Kemudian, Rian menambahkan, majelis hakim tidak mempertimbangkan yurisprudensi dengan perkara yang serupa, bahwa perkara yang serupa dengan Bongku pernah diadili di Pengadilan Negeri Watansopeng dan Pengadilan Negeri Banyuwangi. Dalam perkara tersebut, terdakwa dibebaskan. 

"Dalam pertimbangannya, Majelis Hakim Pengadilan Negeri Watansopeng dan Banyuwangi menyatakan unsur tidak terpenuhi karena bukan subjek yang terstrukur dan terorganisir sebagaimana dimaksud dalam UUP3H. Dalam putusannya juga, majelis hakim menyatakan terorganisir adalah perbuatan yang dilakukan 2 orang atau lebih dalam waktu tertentu.

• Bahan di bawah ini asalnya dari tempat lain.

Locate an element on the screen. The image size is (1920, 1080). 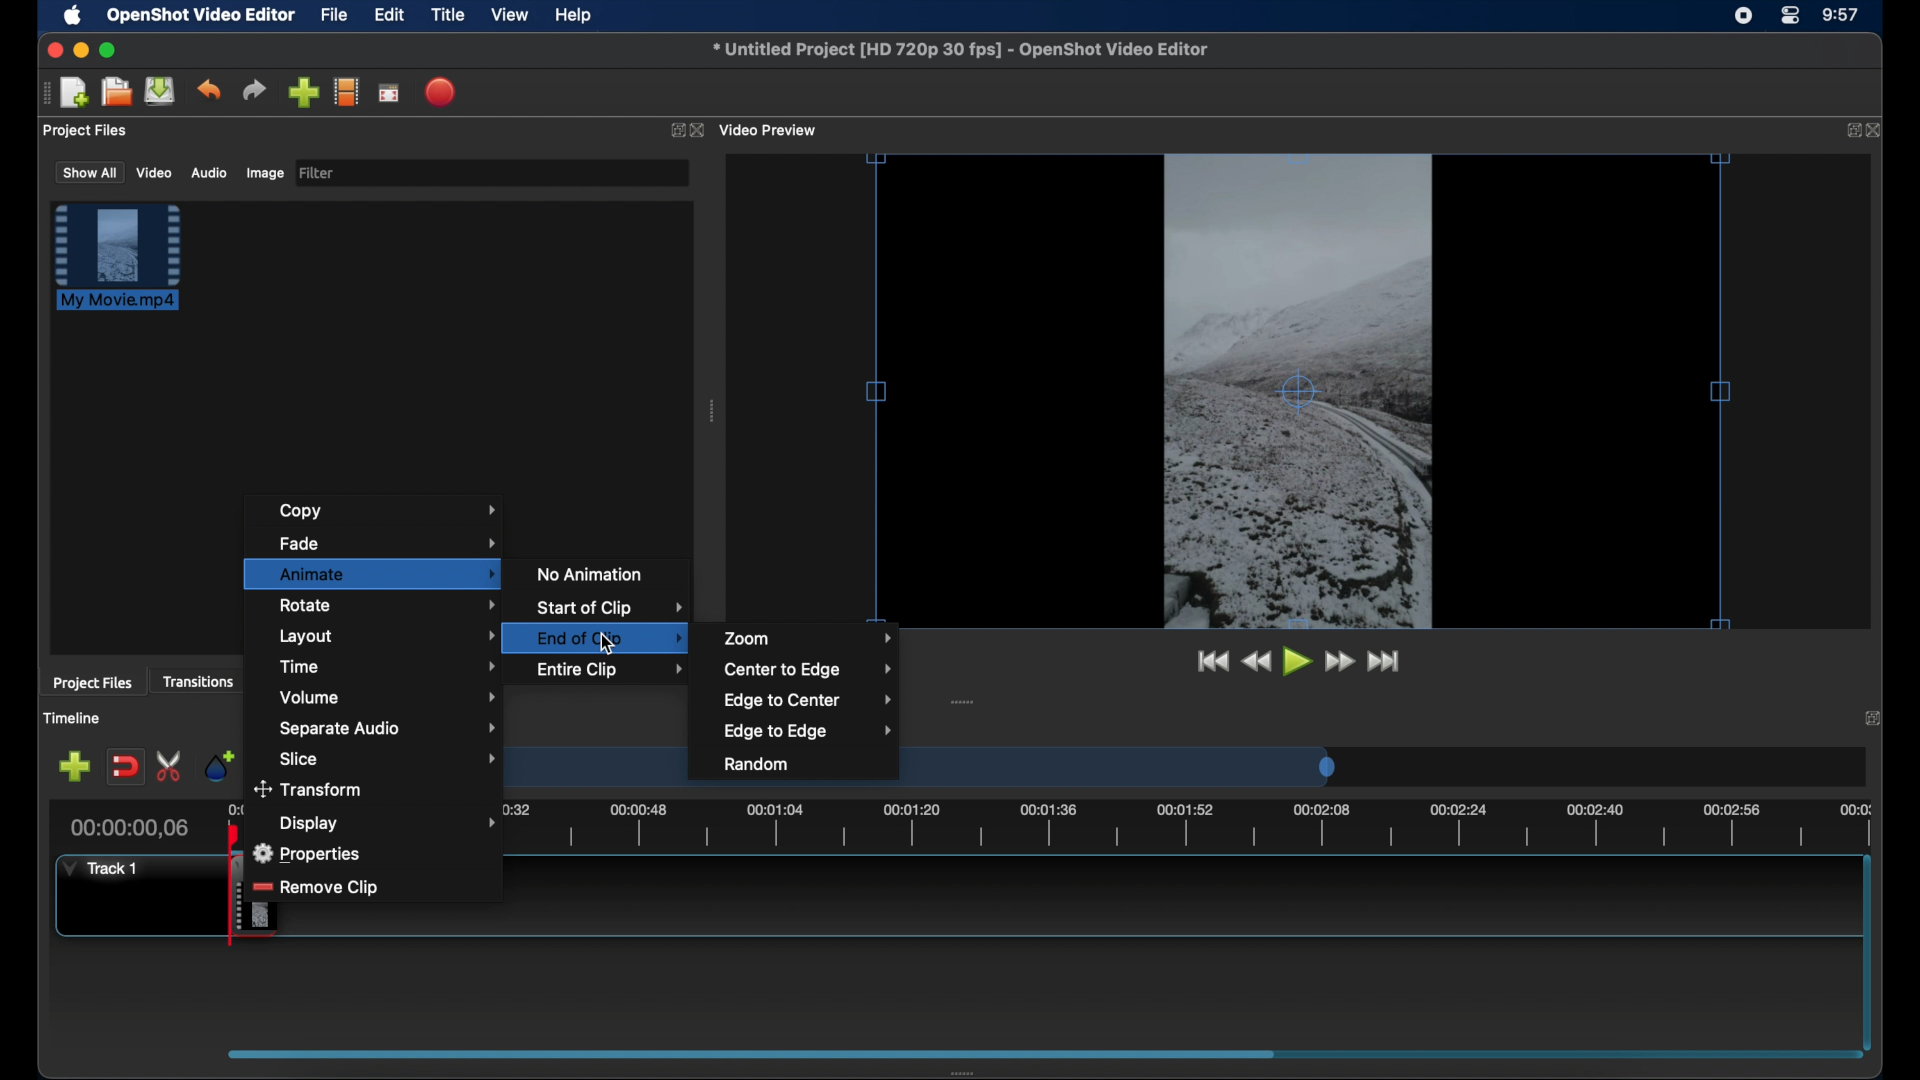
video is located at coordinates (155, 172).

Yurisprudensi ini tidak dipertimbangkan oleh hakim dalam membuat putusan, padahal yurisprudensi sudah disampaikan oleh ahli Dr, Ahmad Sofian yang juga sebagai ahli dalam perkara tersebut.

Kempat, lanjut dia, majelis hakim tidak mempertimbangkan penyelesaian sengketa antara PT. Arara Abadi dan masyarakat adat Sakai. Kementerian Lingkungan Hidup dan Kehutanan RI pada 2015 memfasilitasi dan melakukan mediasi antara masyarakat adat Sakai dengan PT Arara Abadi, hingga saat ini mediasi tersebut belum selesai. 

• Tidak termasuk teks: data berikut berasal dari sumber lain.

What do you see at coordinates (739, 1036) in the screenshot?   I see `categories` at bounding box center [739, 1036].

"Maka jika majelis hakim tidak mempertimbangkan hal tersebut, putusan tersebut tidaklah menghargai dan menghormati proses penyelesaian sengketa yang sedang berjalan. Keterangan proses penyelesaian ini juga disebutkan oleh saksi Safrin di persidangan, tetapi tidak dimuat dalam keterangan saksi dalam putusan majelis hakim," ujar Rian.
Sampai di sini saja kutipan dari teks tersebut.